**WORK REQUEST:**
What lines in the records below include the word "button"? Return each one.

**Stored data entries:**
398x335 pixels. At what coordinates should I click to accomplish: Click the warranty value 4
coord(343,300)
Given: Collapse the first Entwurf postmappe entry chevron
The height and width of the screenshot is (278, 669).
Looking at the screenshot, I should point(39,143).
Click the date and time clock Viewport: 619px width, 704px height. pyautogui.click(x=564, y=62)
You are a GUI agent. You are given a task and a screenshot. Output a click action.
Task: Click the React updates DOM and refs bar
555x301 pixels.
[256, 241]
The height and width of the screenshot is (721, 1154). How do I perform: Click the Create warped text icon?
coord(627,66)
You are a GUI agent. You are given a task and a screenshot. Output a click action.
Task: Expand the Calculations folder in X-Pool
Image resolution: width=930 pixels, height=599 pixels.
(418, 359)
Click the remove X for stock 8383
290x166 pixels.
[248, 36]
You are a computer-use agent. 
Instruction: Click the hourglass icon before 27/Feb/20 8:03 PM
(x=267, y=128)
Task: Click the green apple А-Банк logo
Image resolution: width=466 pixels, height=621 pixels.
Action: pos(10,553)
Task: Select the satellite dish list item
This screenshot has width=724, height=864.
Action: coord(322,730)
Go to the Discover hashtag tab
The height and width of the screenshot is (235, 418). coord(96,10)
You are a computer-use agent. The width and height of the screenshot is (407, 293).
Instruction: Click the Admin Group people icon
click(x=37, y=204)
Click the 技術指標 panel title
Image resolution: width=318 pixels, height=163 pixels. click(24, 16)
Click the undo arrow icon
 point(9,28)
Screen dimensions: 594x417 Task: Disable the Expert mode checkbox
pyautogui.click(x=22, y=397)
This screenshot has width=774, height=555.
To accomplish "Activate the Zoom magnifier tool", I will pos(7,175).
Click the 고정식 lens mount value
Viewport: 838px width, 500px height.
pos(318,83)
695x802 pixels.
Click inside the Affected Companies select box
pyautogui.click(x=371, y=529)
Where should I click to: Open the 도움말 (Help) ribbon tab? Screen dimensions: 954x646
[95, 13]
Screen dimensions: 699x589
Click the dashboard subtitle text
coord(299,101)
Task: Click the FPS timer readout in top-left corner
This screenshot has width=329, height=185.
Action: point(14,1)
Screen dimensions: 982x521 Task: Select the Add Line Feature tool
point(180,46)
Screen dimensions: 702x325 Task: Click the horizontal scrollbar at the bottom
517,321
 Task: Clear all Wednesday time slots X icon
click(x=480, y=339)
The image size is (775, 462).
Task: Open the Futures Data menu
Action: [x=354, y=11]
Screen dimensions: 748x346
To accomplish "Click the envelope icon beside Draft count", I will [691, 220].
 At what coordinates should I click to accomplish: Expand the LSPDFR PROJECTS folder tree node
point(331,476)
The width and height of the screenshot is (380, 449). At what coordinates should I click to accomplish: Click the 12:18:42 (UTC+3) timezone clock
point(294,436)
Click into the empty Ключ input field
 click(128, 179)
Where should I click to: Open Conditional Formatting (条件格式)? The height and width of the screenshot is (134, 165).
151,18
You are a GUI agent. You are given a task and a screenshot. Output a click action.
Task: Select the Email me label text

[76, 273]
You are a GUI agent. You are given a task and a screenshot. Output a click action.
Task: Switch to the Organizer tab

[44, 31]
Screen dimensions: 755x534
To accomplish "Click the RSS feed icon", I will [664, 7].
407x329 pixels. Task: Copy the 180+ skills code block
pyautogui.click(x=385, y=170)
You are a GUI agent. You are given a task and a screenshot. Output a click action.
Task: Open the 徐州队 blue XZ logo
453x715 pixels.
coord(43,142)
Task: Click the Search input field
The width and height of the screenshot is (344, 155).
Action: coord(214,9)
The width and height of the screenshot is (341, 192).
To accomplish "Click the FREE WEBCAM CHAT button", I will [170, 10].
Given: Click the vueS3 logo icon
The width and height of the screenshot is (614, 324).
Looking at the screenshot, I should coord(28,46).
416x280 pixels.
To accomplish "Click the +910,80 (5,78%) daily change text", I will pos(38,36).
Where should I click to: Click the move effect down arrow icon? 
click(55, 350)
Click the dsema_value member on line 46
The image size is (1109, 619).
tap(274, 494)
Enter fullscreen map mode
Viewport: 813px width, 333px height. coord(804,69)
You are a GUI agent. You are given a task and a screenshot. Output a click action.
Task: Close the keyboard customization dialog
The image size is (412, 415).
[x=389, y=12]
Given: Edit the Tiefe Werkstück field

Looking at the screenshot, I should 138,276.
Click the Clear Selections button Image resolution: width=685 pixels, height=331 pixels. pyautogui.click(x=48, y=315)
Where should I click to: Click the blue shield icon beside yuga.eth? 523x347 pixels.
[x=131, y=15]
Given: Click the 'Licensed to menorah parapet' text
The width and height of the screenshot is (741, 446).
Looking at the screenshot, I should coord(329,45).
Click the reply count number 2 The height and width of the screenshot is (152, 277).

**ANSWER TO THIS PROBLEM:**
To accomplish "Click the FREE WEBCAM CHAT button", I will [170, 10].
Click the Clear Selections button Image resolution: width=685 pixels, height=331 pixels. pyautogui.click(x=48, y=315)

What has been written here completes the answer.